Sarasota Herald-Tribune: Buchanan omits tax-bill facts
As a lawyer who has spent years in the courtroom representing clients against insurance companies and big corporations, I was immediately struck by the imbalance of facts and spin in Congressman Vern Buchanan’s Jan. 21 guest column.
In his first sentence, he proclaimed that “the verdict is in” on the Trump/Buchanan tax law, but failed to submit all the evidence to the jury: in this case, his constituents.
Buchanan omitted that the tax cuts will explode the deficit, something he always insisted would be a catastrophe, until now — potentially forcing cuts to Social Security, Medicare and Medicaid, while burdening our children and grandchildren with trillions of dollars in new debt.

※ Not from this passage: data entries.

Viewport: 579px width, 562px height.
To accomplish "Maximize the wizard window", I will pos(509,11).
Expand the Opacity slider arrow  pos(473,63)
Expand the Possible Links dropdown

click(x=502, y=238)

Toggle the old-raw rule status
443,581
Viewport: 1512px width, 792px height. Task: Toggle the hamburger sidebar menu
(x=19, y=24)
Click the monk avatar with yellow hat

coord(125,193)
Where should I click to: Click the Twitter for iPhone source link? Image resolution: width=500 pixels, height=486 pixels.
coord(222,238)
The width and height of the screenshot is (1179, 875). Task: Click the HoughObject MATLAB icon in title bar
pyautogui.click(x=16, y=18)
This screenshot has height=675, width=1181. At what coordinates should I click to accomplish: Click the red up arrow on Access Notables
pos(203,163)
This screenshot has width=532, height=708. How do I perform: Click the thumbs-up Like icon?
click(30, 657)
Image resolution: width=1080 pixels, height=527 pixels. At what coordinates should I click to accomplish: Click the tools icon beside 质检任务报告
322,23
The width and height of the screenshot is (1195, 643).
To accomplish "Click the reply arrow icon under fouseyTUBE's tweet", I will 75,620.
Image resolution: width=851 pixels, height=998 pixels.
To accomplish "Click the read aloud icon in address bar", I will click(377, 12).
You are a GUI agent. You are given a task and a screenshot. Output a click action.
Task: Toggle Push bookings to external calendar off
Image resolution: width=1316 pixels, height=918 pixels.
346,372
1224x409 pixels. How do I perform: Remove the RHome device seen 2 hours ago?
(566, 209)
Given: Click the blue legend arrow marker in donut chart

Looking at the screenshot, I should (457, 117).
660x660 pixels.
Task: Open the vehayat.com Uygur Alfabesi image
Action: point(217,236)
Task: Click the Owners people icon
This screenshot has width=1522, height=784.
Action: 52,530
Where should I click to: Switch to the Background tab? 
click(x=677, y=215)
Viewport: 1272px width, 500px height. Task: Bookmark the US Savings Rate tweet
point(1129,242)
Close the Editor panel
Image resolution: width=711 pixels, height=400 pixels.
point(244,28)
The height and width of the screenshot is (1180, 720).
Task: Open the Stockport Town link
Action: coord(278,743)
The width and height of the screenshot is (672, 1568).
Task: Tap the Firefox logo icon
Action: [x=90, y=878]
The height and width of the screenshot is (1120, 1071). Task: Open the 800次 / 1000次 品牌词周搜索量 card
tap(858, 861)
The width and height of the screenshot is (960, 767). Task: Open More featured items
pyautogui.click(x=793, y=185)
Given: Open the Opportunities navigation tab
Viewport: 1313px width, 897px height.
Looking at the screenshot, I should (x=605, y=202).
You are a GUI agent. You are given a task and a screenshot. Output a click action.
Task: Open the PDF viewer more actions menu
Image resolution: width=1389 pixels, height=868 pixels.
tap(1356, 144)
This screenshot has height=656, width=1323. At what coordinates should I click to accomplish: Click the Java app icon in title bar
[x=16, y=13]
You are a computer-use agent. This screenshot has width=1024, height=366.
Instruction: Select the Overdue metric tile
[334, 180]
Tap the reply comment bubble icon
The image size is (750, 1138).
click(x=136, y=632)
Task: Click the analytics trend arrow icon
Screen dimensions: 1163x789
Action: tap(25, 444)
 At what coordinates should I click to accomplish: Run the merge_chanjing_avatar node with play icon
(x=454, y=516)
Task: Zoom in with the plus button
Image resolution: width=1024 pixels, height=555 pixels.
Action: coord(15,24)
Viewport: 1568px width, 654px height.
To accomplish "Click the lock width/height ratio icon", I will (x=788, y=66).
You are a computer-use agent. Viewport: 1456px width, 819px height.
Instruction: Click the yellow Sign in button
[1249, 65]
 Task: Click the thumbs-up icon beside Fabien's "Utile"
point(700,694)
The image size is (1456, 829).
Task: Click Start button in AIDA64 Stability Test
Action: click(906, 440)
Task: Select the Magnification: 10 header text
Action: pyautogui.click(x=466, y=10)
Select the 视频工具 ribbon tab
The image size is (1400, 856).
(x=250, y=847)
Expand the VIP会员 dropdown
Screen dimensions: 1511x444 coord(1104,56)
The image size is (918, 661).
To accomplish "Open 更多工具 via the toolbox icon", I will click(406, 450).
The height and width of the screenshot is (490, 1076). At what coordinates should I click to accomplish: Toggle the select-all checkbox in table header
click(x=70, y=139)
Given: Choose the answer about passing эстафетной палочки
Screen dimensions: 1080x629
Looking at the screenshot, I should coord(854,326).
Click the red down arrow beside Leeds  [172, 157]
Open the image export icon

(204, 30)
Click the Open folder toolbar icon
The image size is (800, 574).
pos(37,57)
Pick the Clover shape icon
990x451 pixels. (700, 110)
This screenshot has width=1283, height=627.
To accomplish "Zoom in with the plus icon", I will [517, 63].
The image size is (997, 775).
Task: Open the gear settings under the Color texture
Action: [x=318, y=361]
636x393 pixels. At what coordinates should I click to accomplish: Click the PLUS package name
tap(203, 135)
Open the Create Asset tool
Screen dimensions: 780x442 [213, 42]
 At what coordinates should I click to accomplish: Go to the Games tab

So how does the tax bill affect the average working person?
While, in the short term, some middle-class families might benefit, the truth is that many Florida families will actually see their taxes increase. Health insurance premiums are likely to go up for all of us because of the Trump/Buchanan tax scam. Accordingly, at the end of the year, a middle-class family will likely have less money in their pockets than they had before.
Finally, unlike the permanent tax advantages bestowed on corporations and the wealthy, the so-called “middle class tax cuts” expire in 2025.
Buchanan’s column referenced a handful of corporations that have indicated they will give their employees bonuses and raises due to their cash windfall from the tax plan, but we have seen this scenario before: an initial gesture to the workers, then back to business as usual. Profits over people.
Walmart announced it would be raising its hourly minimum wage and give out $1,000 bonuses — just before announcing it would close 63 of its Sam’s Club Warehouse stores. They didn’t even notify the employees of the store closings, so employees showed up to work and found a note on the door.
AT&T announced it would give $1,000 holiday bonuses to 200,000 employees — and then proceeded to fire thousands of workers across the United States.
Worse still, Kimberly-Clark, the makers of Huggies and Kleenex, announced it was using its tax cut to fund a reorganization that will fire 13 percent of its workforce and close 10 of its manufacturing plants. After receiving enormous benefits from the Trump/Buchanan tax cuts, the company is using its windfall to “restructure” — by distributing $2.3 billion through dividends and share purchases, after firing thousands of employees.
History has taught us that relying on the generosity of corporate America to trickle down to the workers has never been a good recipe for a thriving economy.
Congress should have passed a tax law that would have given all Americans the opportunity to earn a good life. Only a fair and balanced approach to tax policy can fix our long-term challenges and promote economic growth that increases income for all Americans without mortgaging our future.
Ironically, Buchanan’s signature issue since first elected has been the importance of passing a balanced-budget amendment. However, he didn’t hesitate to abandon that cause and increase the deficit by $1.5 trillion when the opportunity arose to enrich his wealthy donors at the expense of the middle class.
As the House of Representatives’ name suggests, a member is supposed to “represent” all of the people in one’s district, not just the wealthy donors and special interests who fund his campaigns.
David Shapiro is a Sarasota attorney and a candidate for the Democratic nomination to oppose incumbent Vern Buchanan in this year’s Congressional District 16 race.